Replace "magnifier" with "magnifying glass" in the data below, beginning at the line that has "Click the magnifier icon in search field" and running through the end of the data, then write out those lines with nothing else changed. Leave the pictures out.

Entries on where items show up
* START *

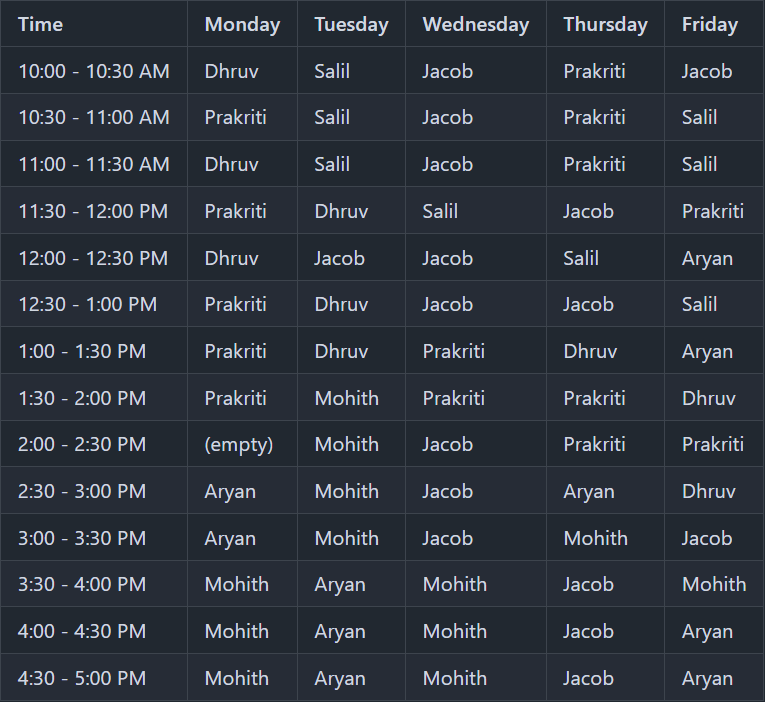765x702 pixels.
Task: Click Prakriti in Friday's 2:00 - 2:30 PM slot
Action: click(712, 444)

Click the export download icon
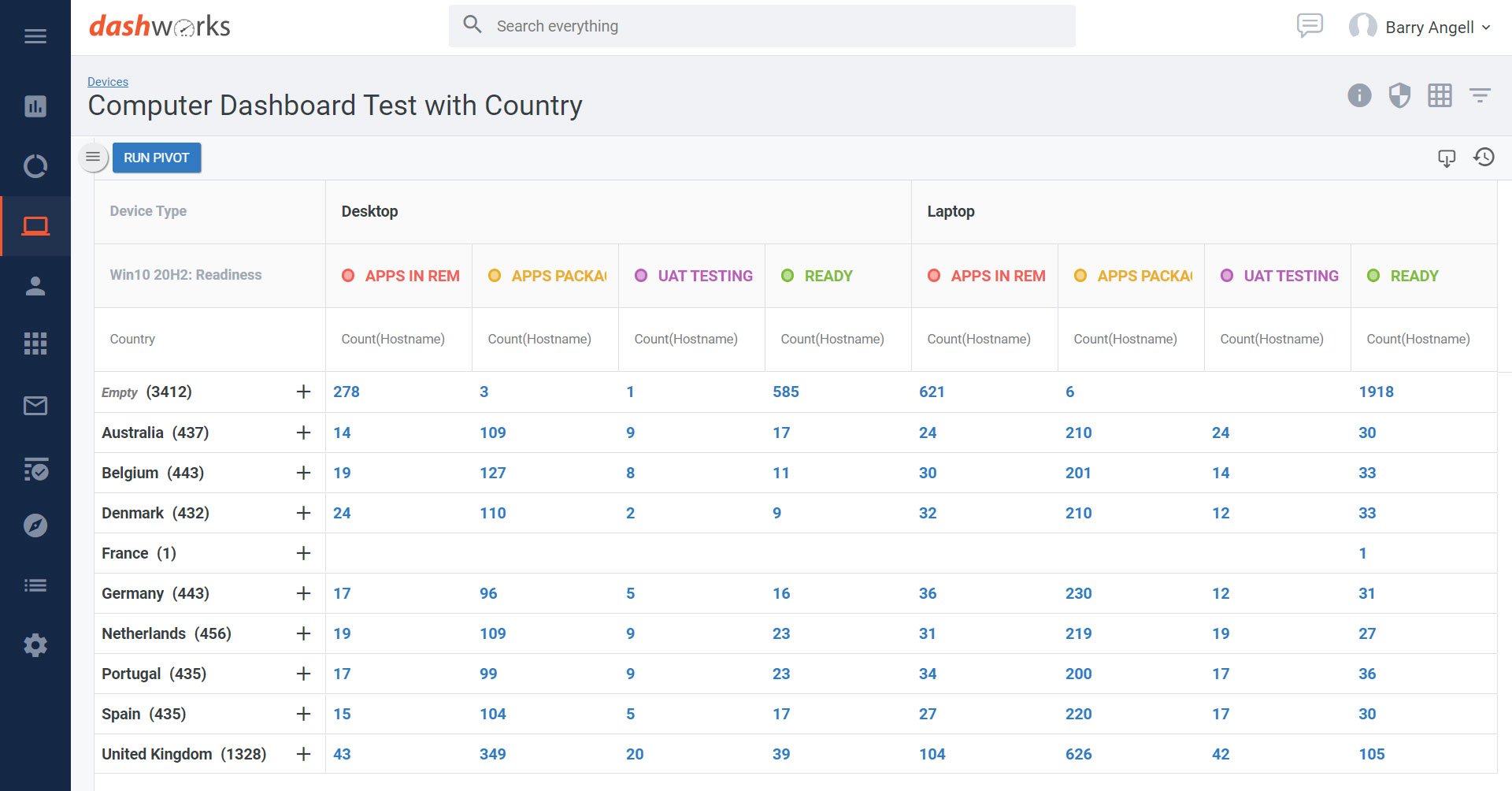pyautogui.click(x=1446, y=158)
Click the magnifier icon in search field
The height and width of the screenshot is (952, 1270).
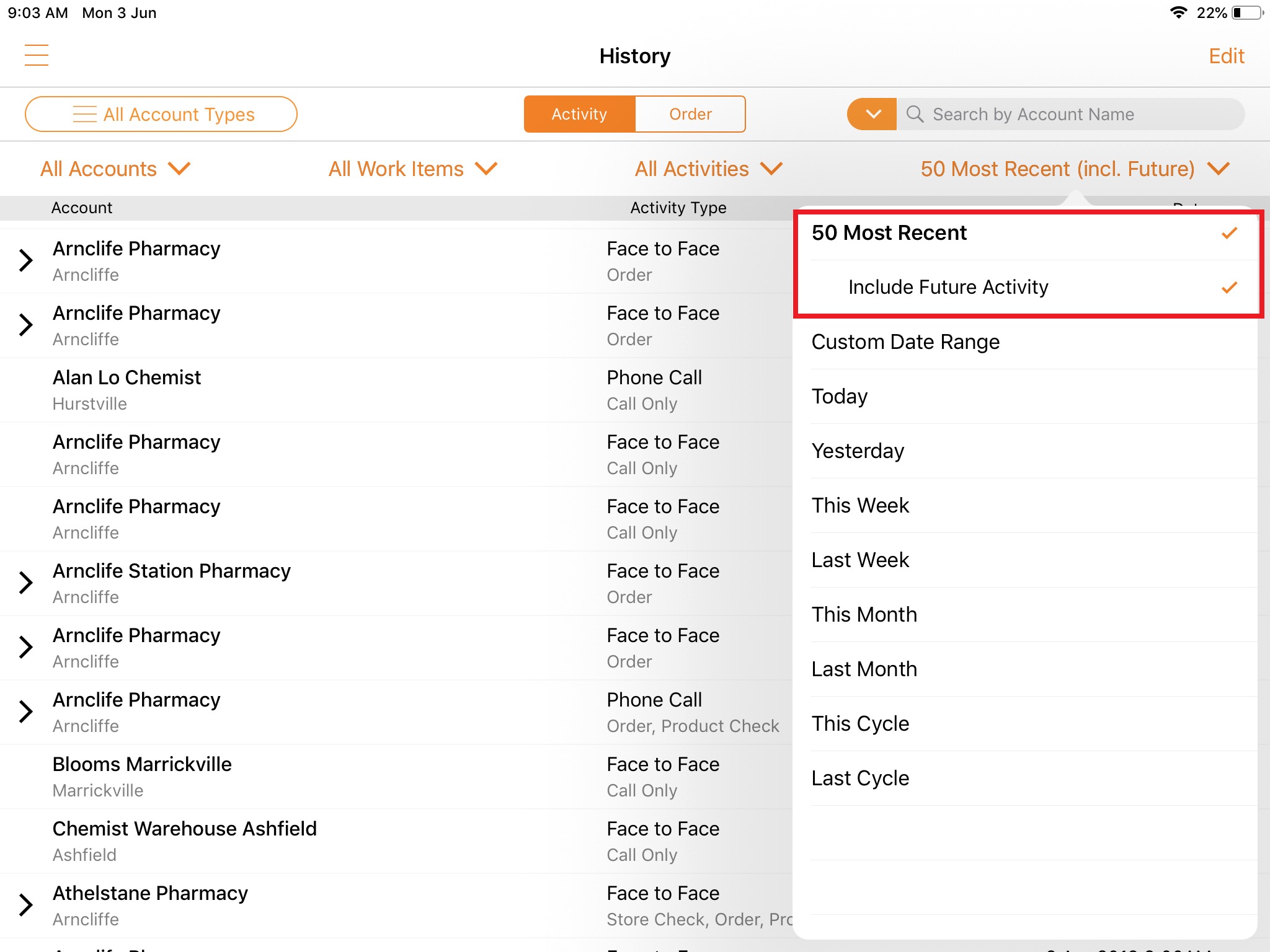[915, 114]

* END *

*RESPONSE TO THE TASK*
Click the magnifying glass icon in search field
The height and width of the screenshot is (952, 1270).
[915, 114]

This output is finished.